This relates to a hacking incident we had to deal with. The hackers inserted a php file into our system. The directory in question does receive uploads (images) from our cmsadmin. However, all files uploaded through our cmsadmin have the same owner and permissions (owner: theadminsname, permissions: 777). The illegally inserted file, on the other hand, has owner: apache, permissions: 644
My question: Does this difference in owner and permissions give any clue as to how the file was inserted? If they had uploaded the file through our cmsadmin, wouldn't it have the same owner and permissions as other uploaded files? Does the fact that the owner is apache indicate a different route in or did they just change it to that because that is such a common apache owner name?

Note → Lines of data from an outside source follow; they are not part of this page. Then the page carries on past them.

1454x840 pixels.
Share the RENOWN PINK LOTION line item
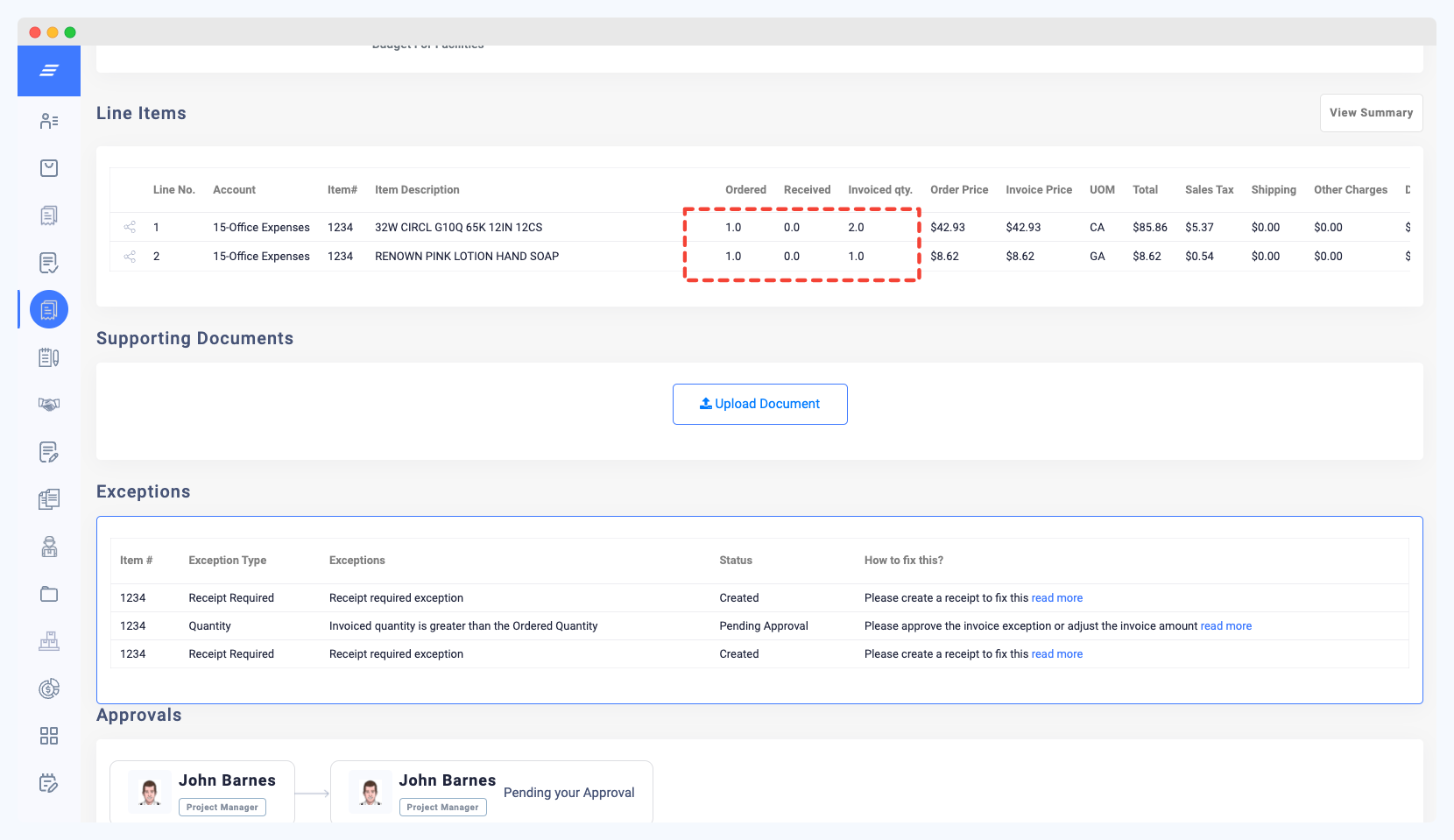[130, 257]
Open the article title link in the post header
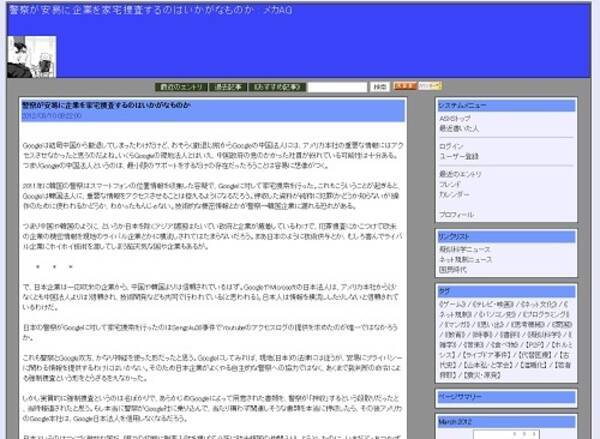 pos(107,104)
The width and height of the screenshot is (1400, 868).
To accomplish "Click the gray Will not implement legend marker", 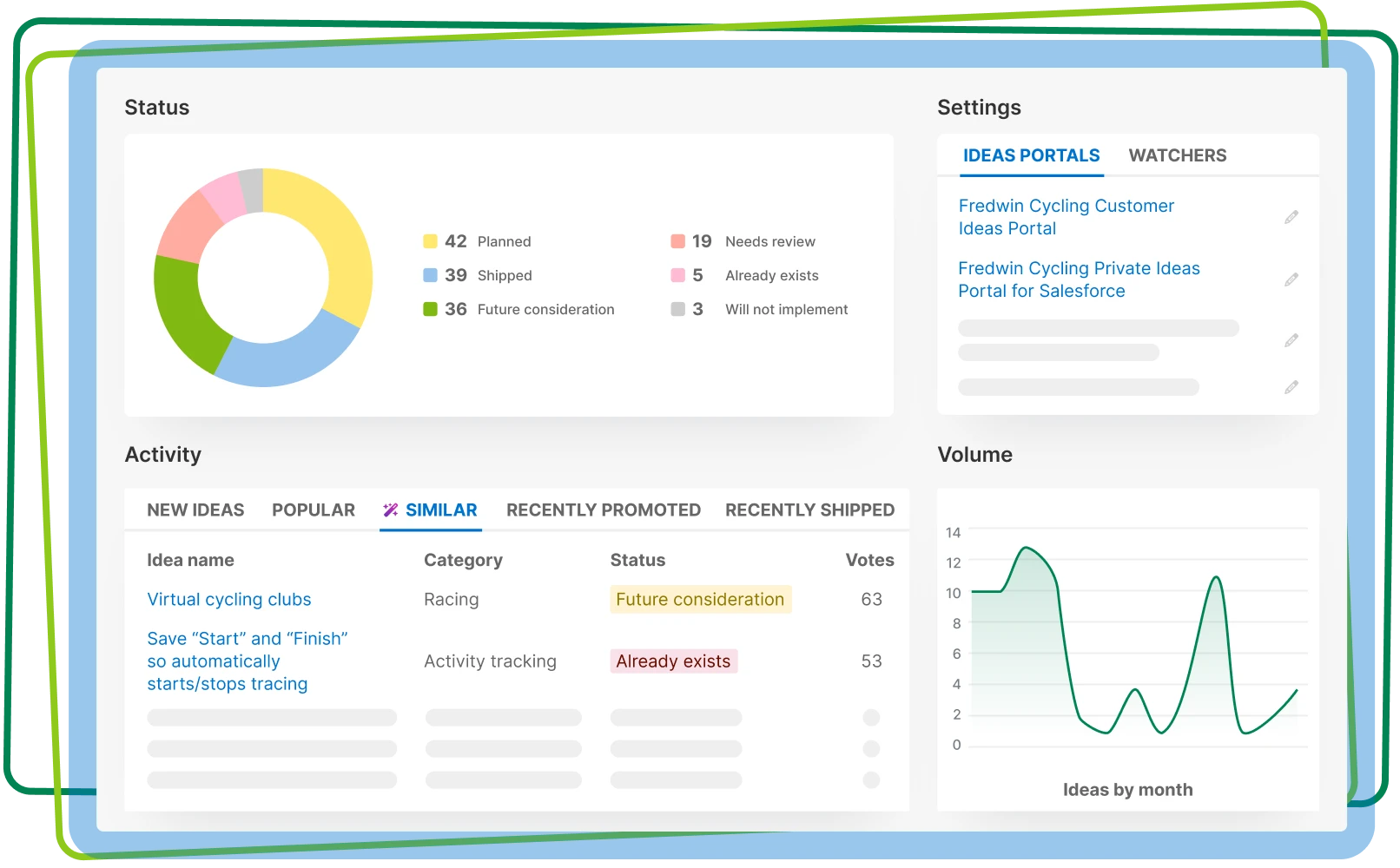I will pos(678,309).
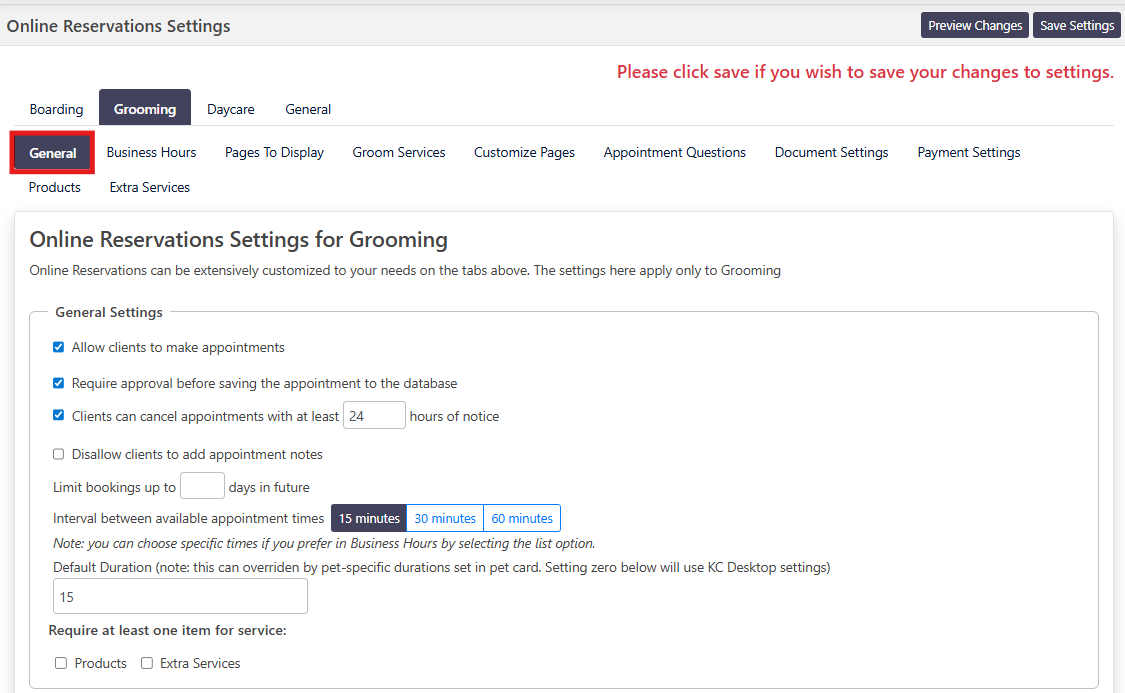Switch to the Boarding tab

(x=56, y=109)
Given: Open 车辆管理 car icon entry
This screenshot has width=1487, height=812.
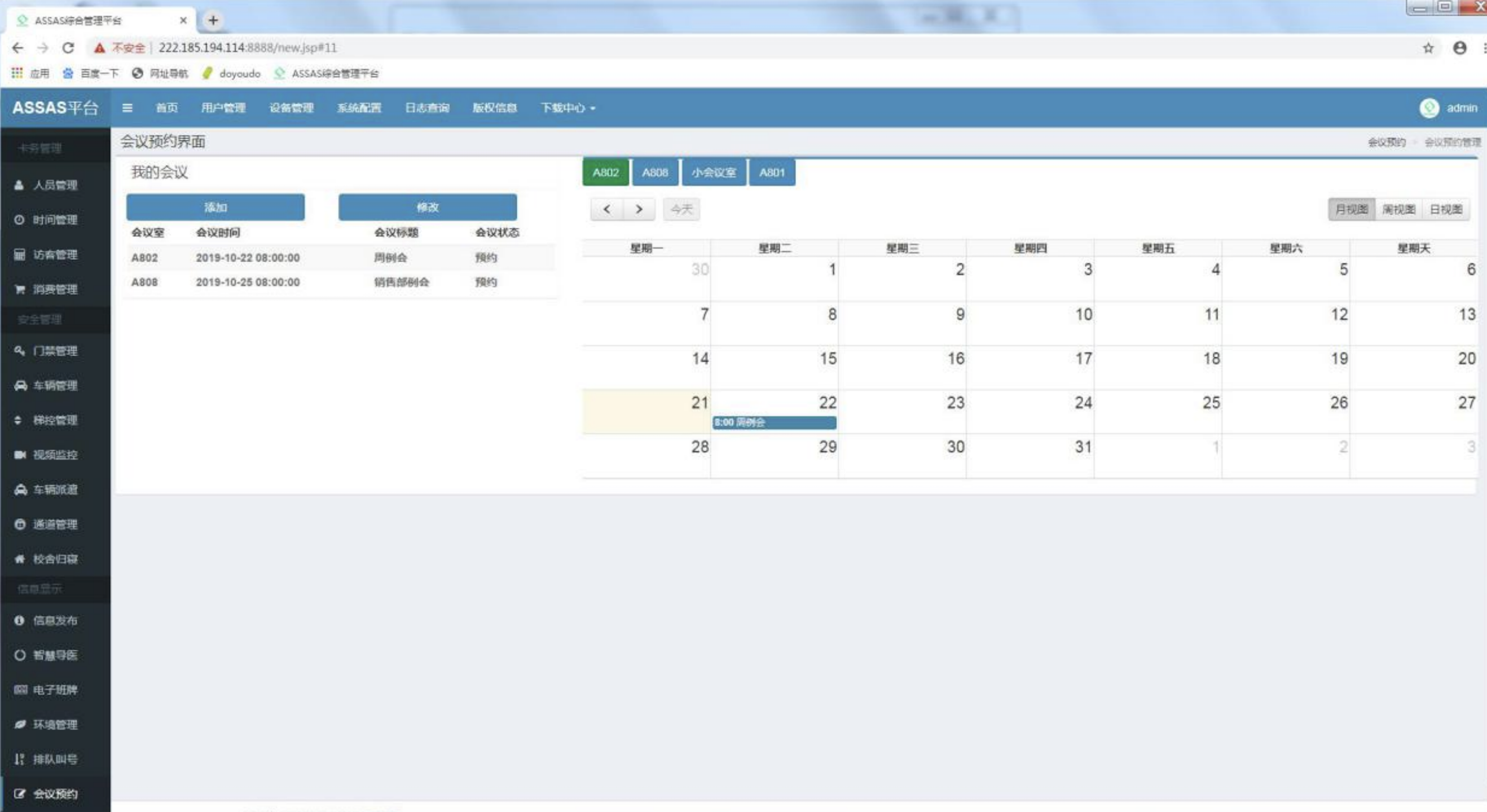Looking at the screenshot, I should click(x=54, y=386).
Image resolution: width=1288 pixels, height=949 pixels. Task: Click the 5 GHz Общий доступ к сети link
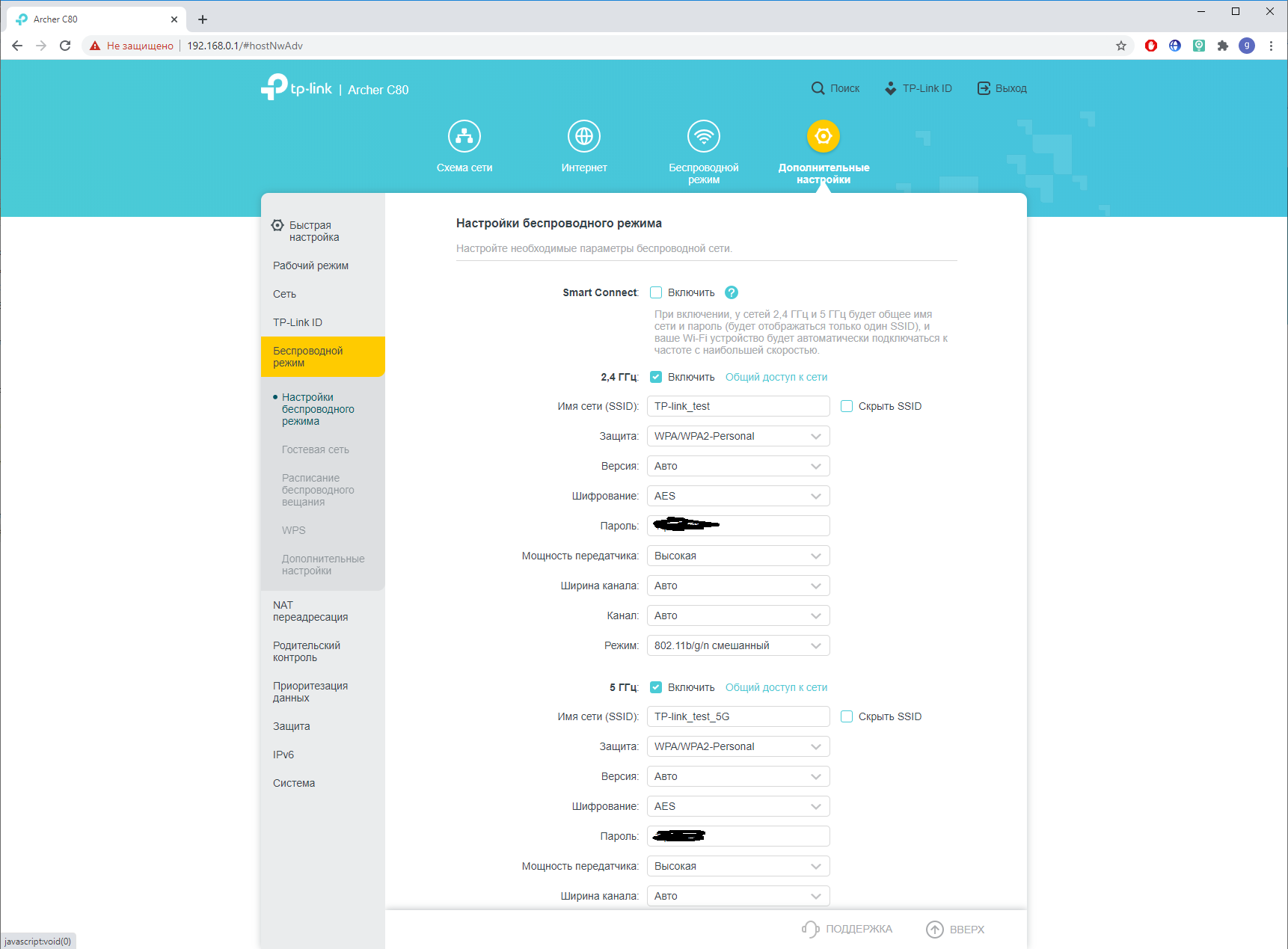776,687
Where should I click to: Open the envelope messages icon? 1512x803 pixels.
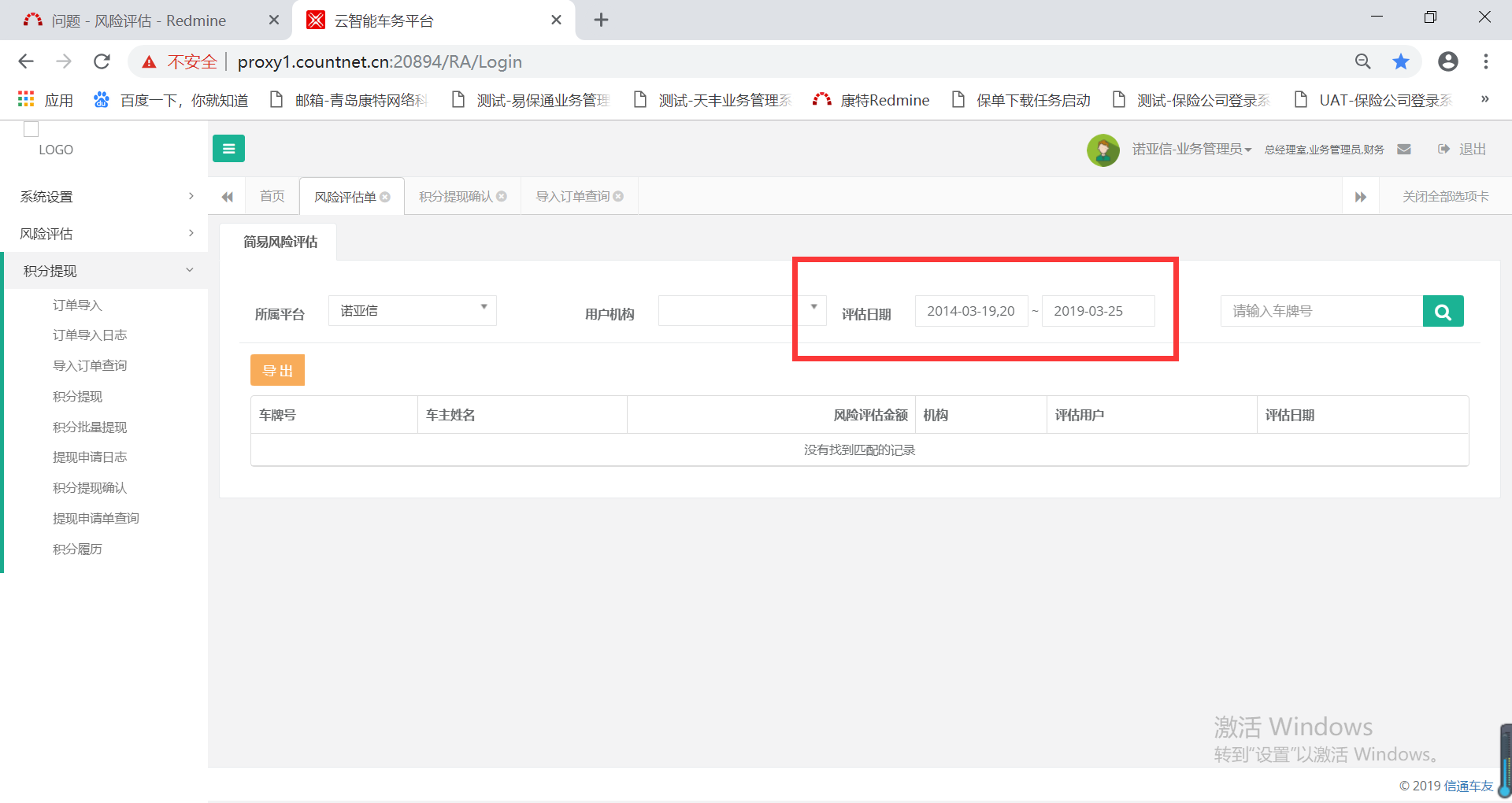click(1404, 149)
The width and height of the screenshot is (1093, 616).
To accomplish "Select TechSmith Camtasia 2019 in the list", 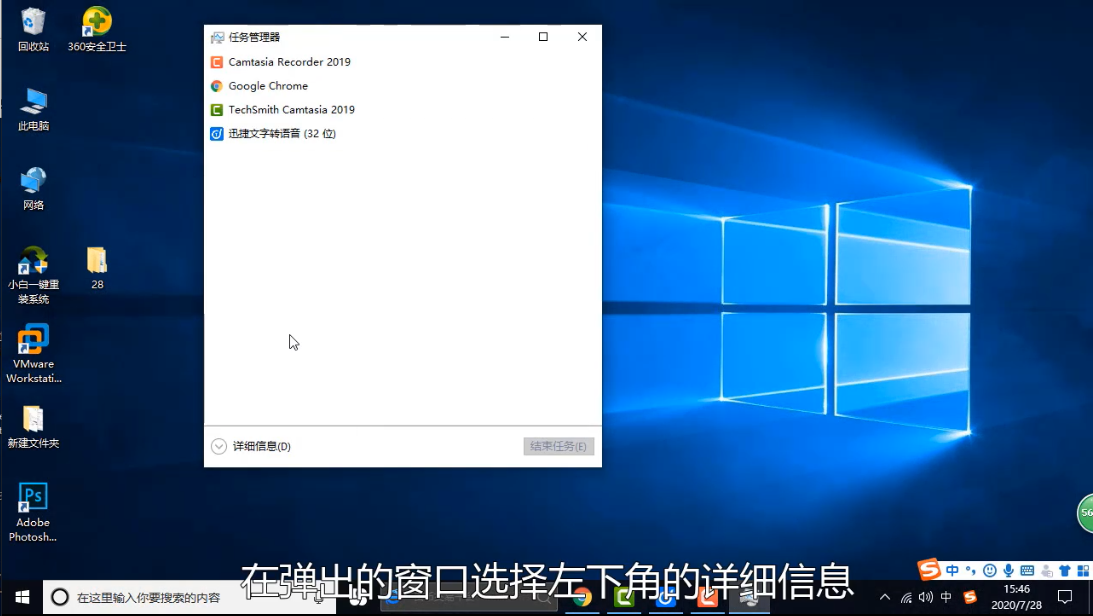I will click(x=291, y=110).
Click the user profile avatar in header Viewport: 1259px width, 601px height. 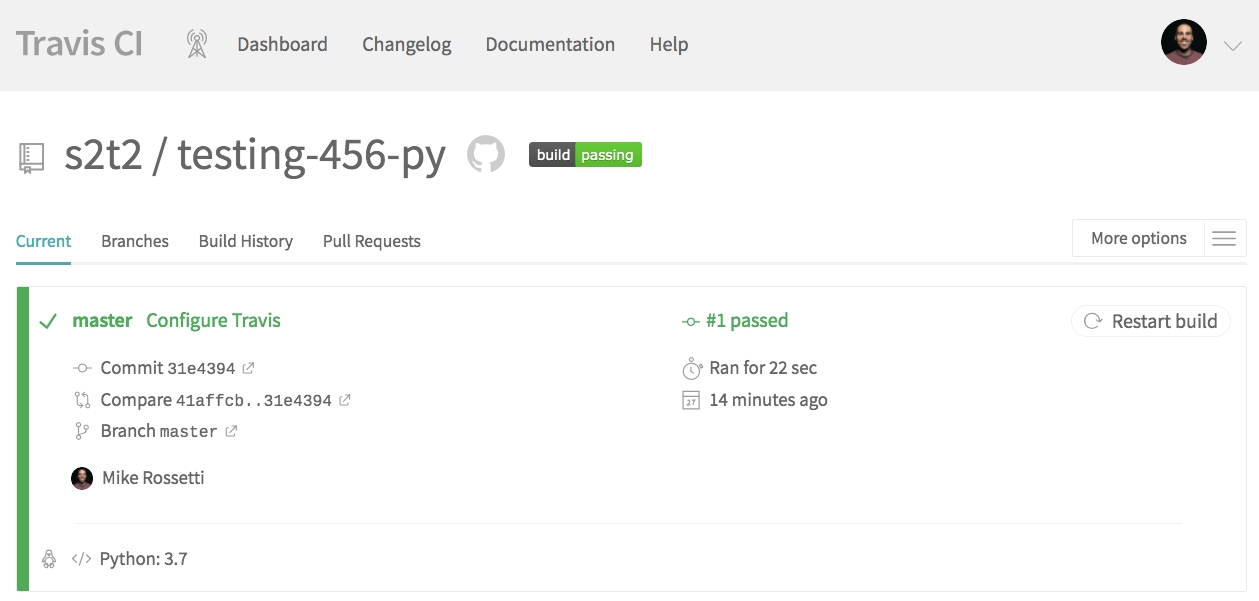click(x=1183, y=43)
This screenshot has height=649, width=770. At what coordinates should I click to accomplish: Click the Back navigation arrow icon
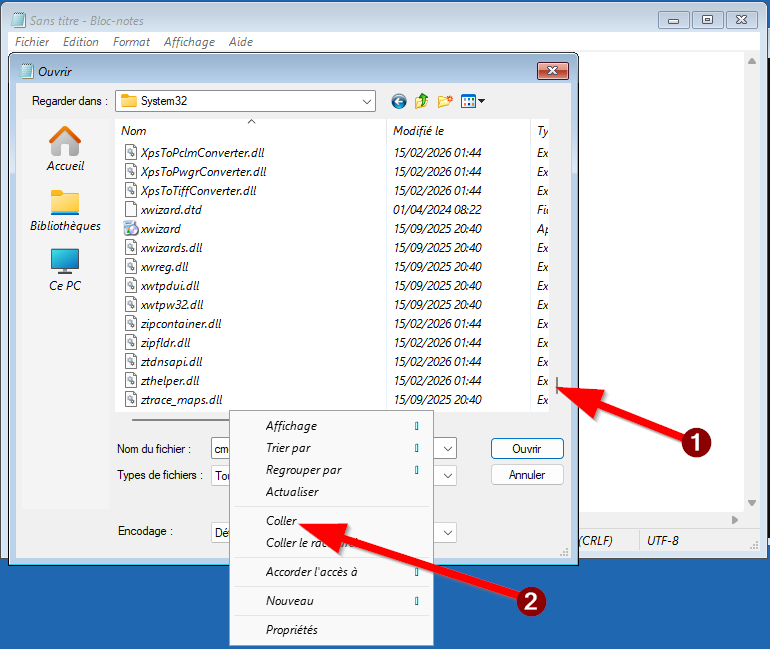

Another thing. The inserted file was placed in a section of our custom cms. It then provided a form for the hackers to make changes to files in a third party advertising program (amongst other things). It seems odd that they would upload a file into our custom cmsadmin (located in a completely different directory structure from the ad system and with no interoperability between the two) and then use it to manipulate this third party ad program. The cmsadmin and advertising program admin are in different directories and not connected, programmatically, in any way. This all makes me suspect the attack was conducted not through a weakness in our cmsadmin or in the ad system but through a weakness in the webhost.
What do you all think?
Certainly the file appears to have been uploaded via code running on the webserver. However ensuring that uploaded content is
1) kept separate from the rest of the site
2) stored in a location which is explicitly configured to prevent execution
is a very basic and fundamental security principle: it's your fault you got hacked.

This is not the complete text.